(Screenshot grounding data)
-- -- --
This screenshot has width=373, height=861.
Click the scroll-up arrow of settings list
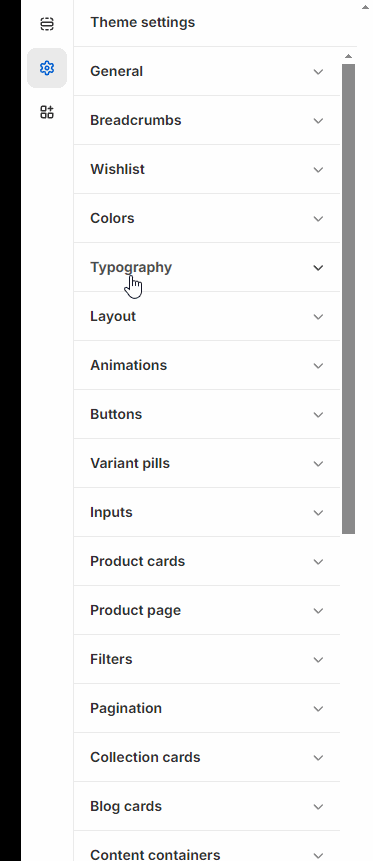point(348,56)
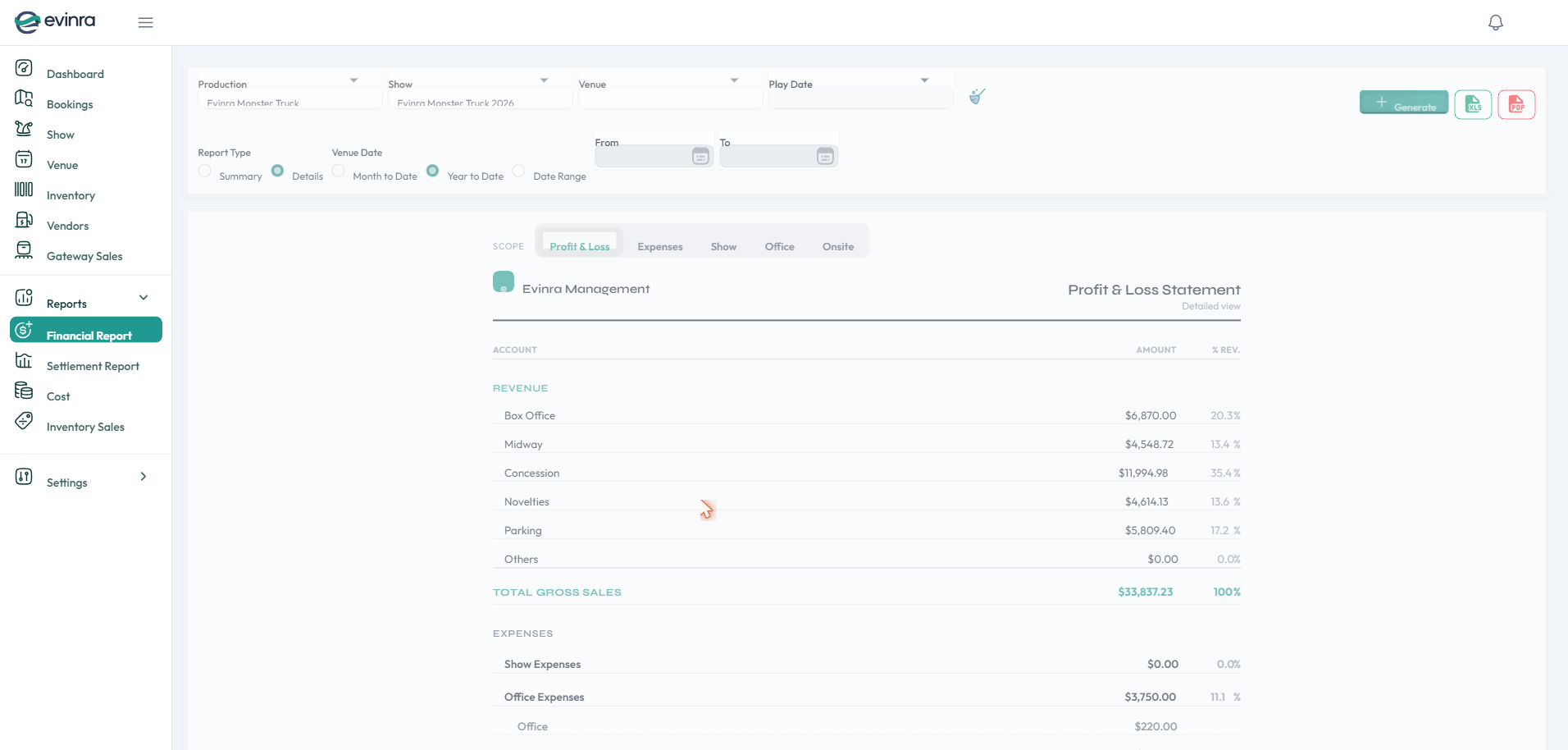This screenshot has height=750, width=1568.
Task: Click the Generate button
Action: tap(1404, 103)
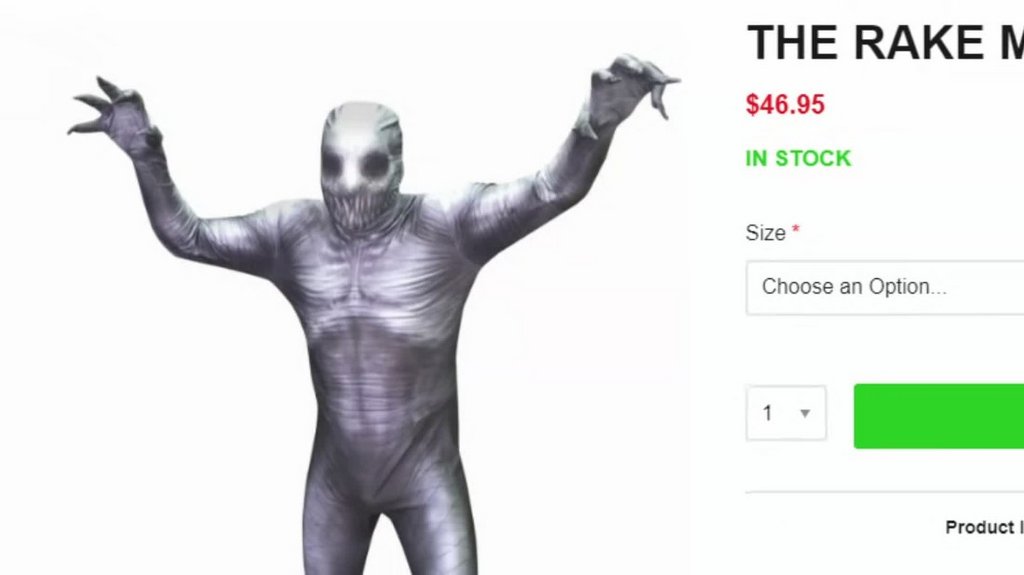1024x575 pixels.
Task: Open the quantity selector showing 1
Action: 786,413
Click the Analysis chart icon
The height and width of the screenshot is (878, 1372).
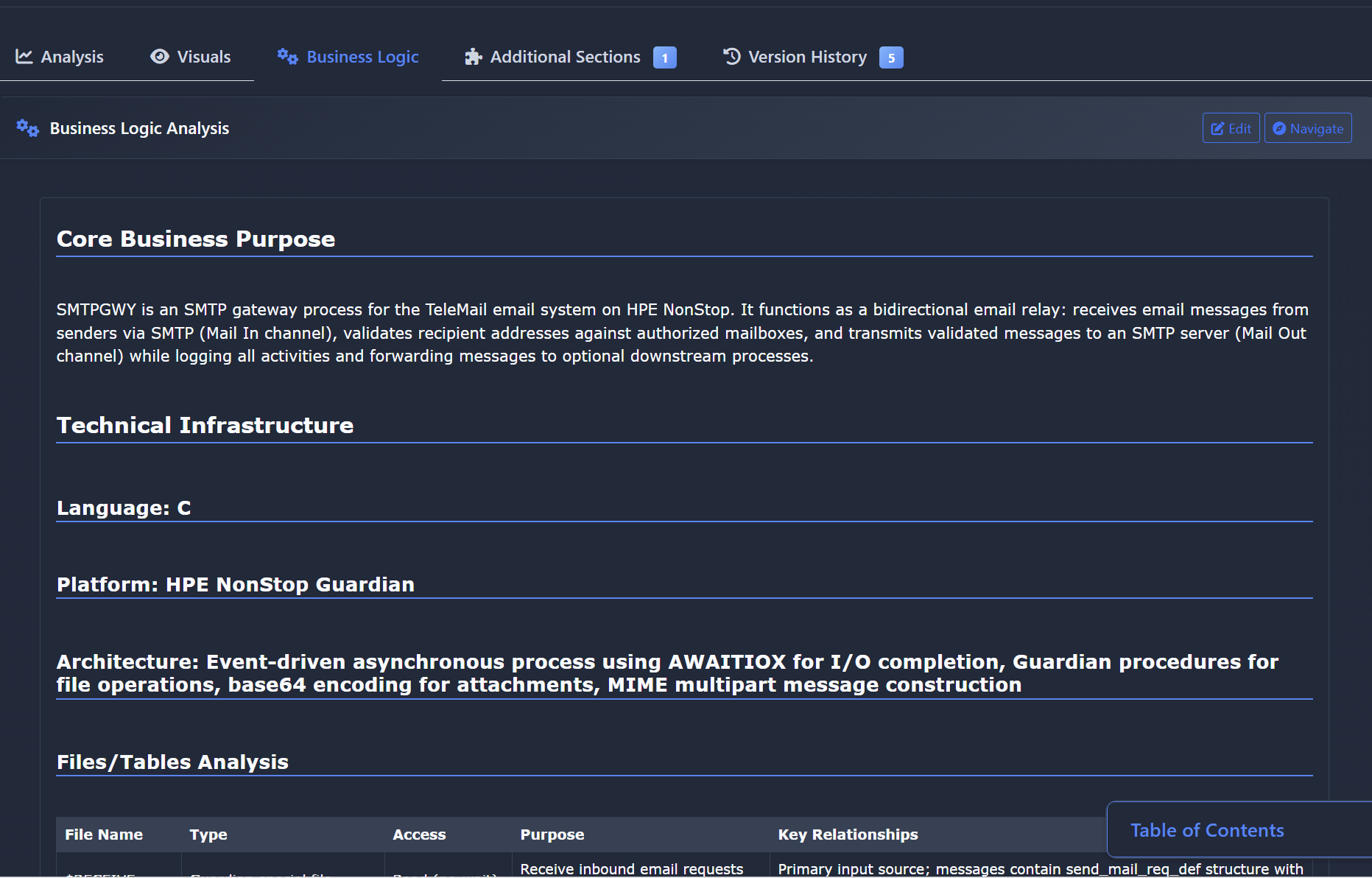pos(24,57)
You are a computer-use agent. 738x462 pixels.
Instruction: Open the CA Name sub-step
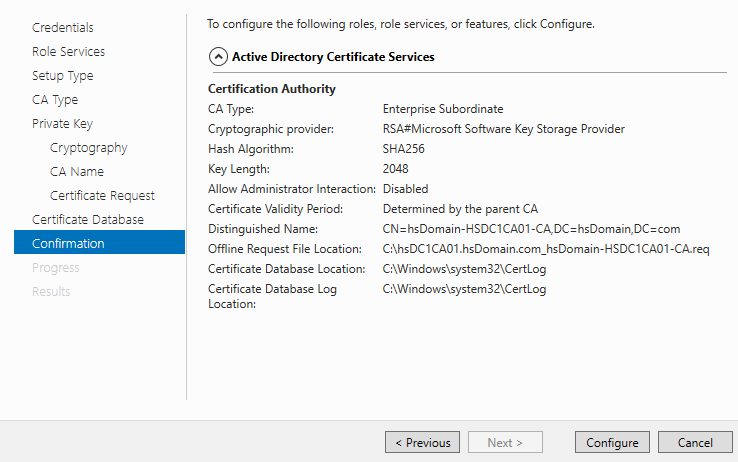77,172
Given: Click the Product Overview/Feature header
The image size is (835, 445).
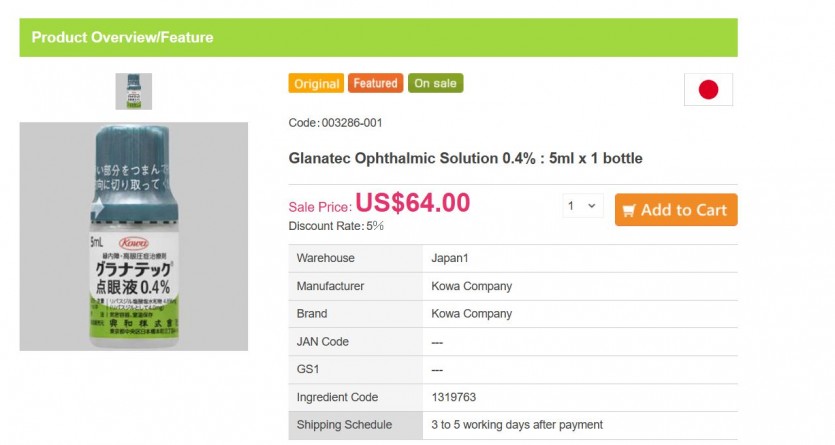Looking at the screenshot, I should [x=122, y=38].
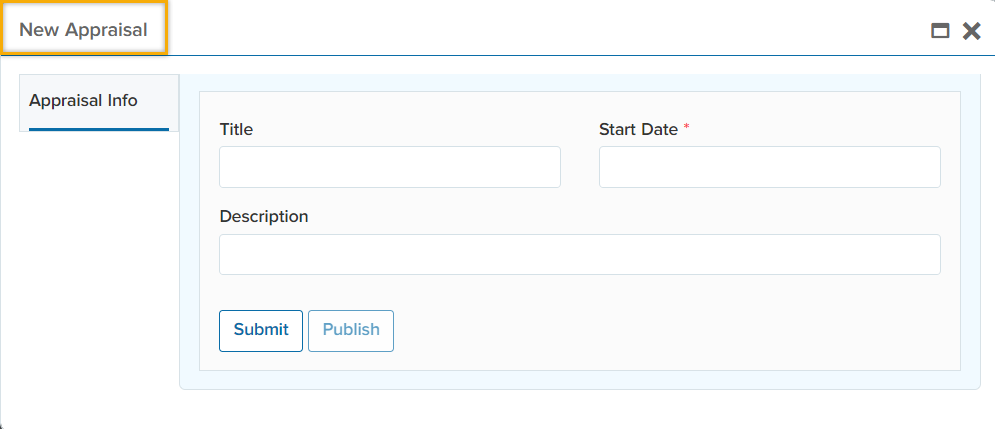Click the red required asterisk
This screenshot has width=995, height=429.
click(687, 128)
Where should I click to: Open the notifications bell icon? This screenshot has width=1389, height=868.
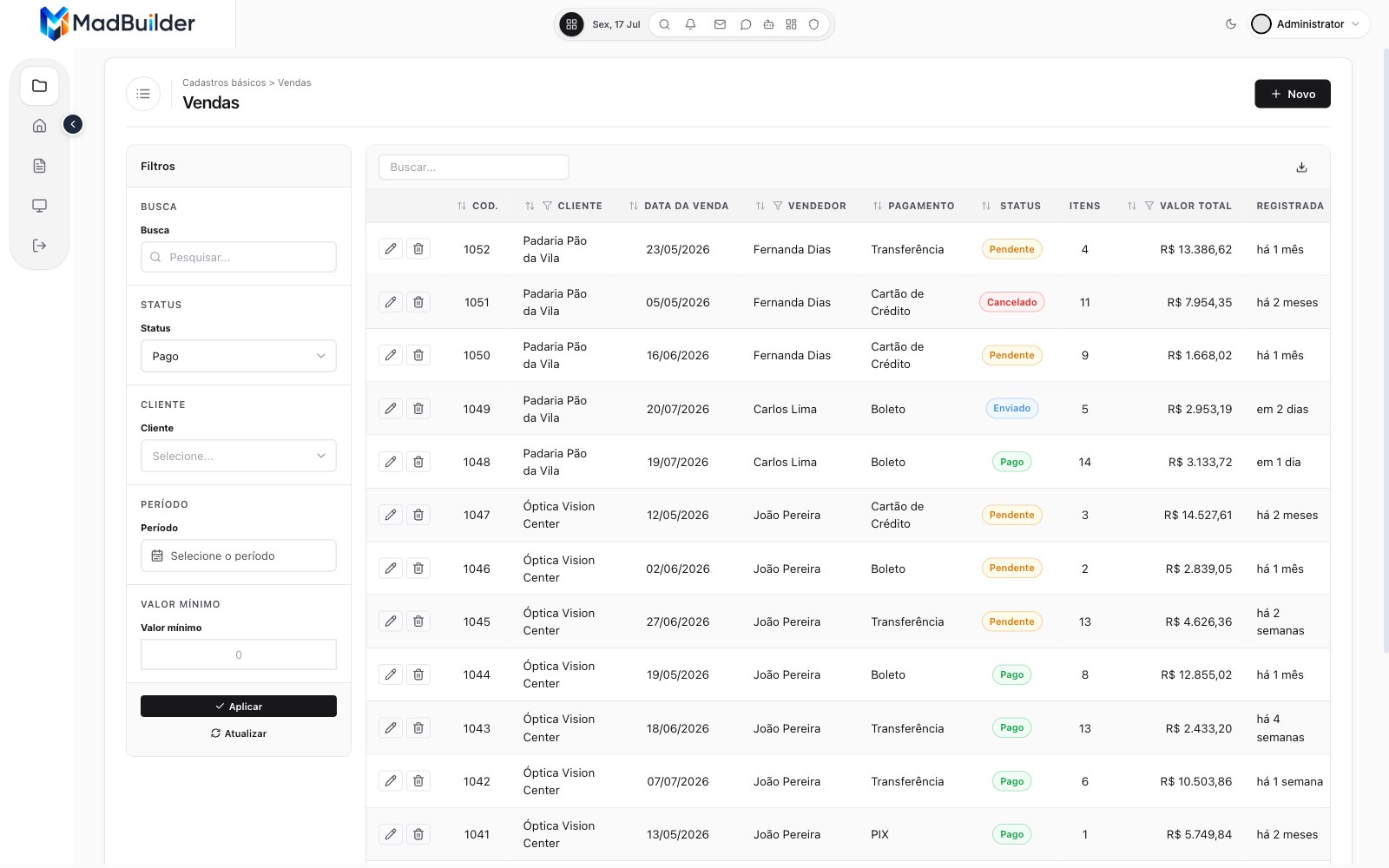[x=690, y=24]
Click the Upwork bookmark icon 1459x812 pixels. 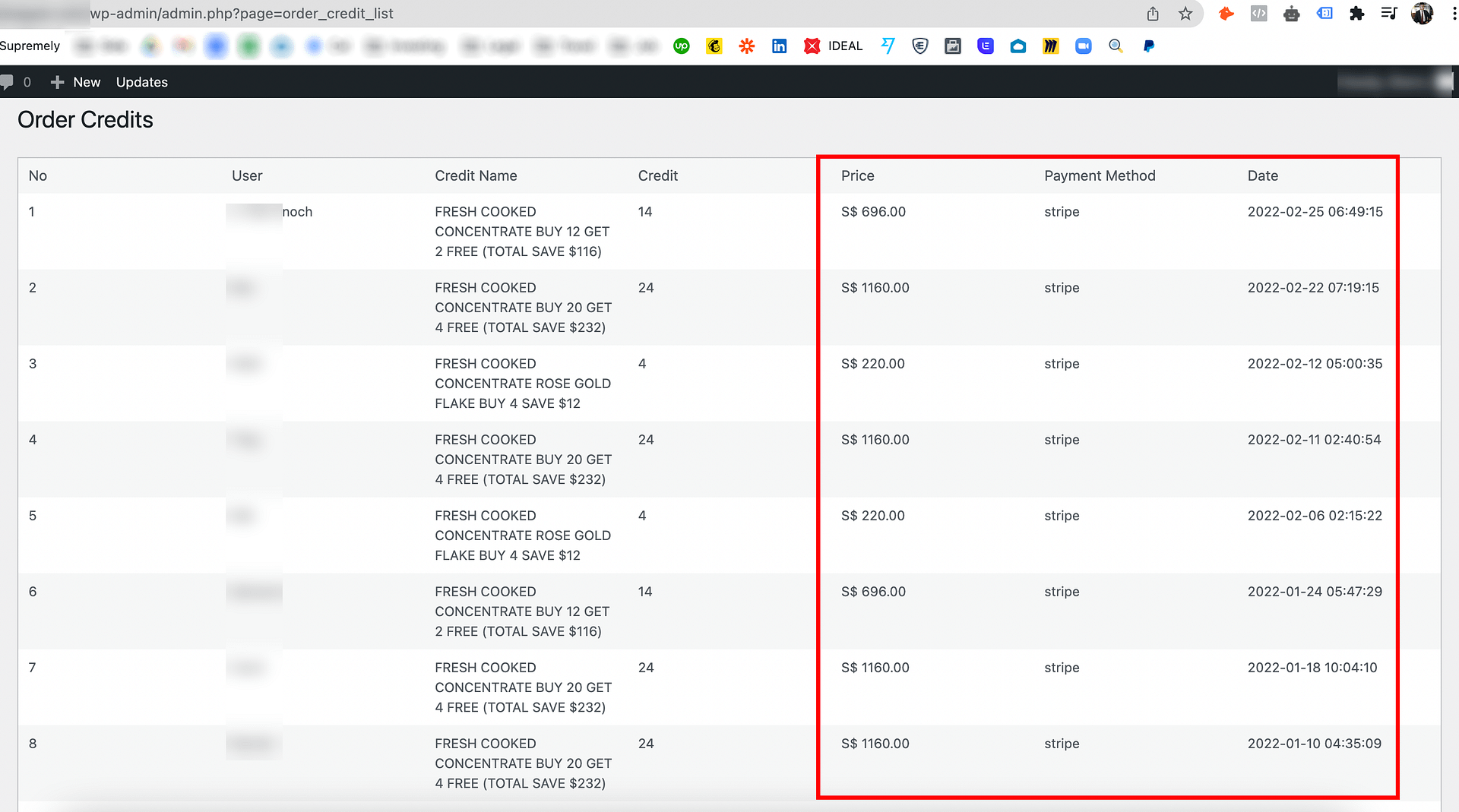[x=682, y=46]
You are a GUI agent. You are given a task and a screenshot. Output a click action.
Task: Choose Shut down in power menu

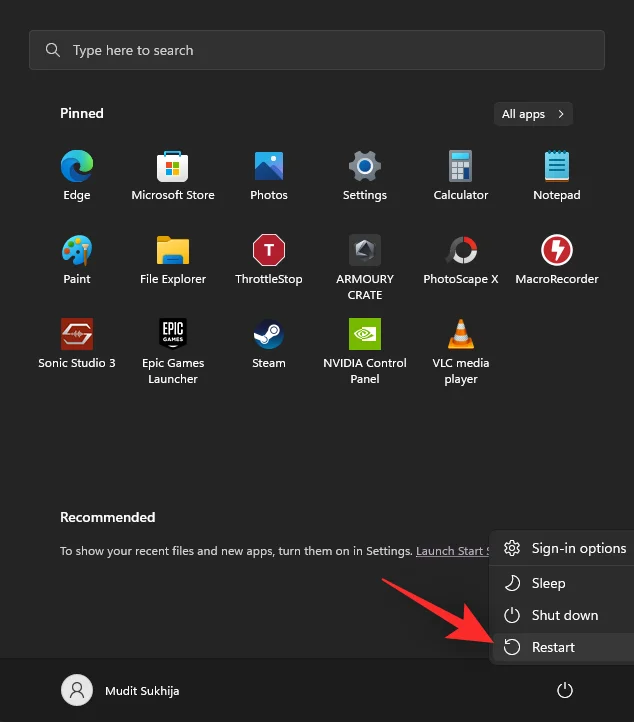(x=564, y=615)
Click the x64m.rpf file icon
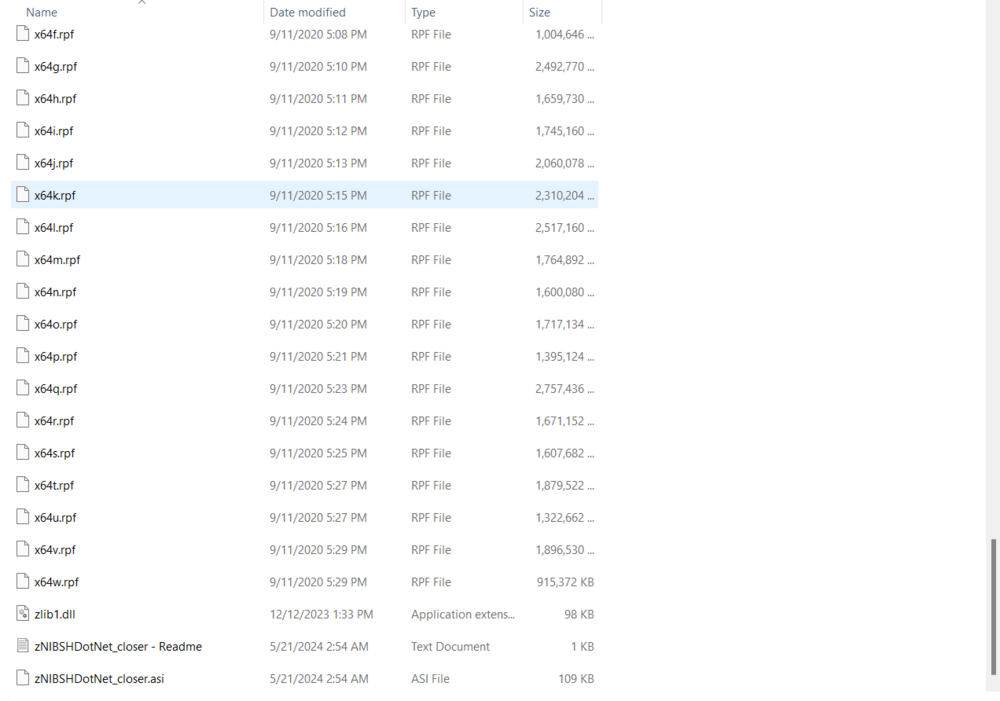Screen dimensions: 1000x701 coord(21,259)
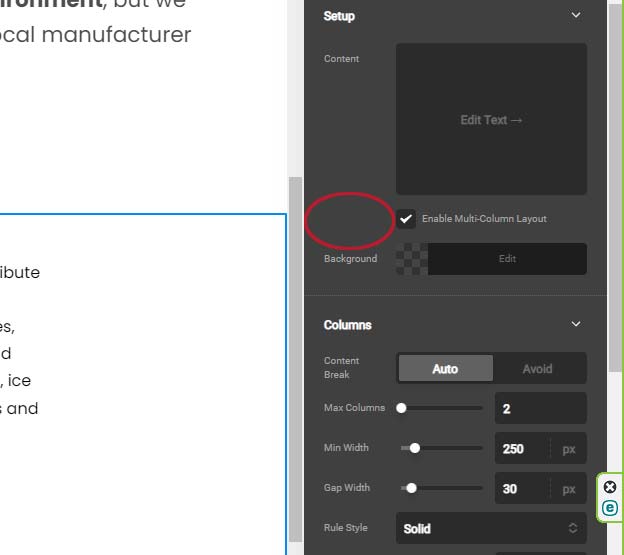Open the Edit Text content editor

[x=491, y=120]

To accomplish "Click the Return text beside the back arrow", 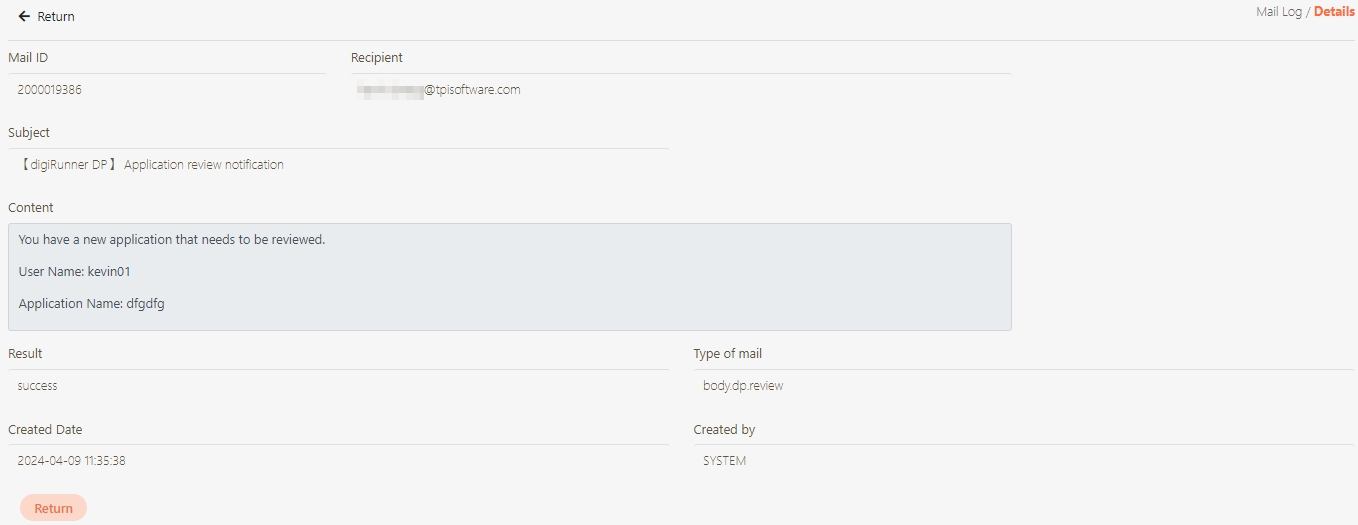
-- -- --
## AIM OF THE TASK
Which lines of the records hold the string "agent"? Copy each one.

## WRITTEN ANSWER
You are a computer-use agent. 738x462 pixels.
You are a GUI agent. You are given a task and a screenshot. Output a click action.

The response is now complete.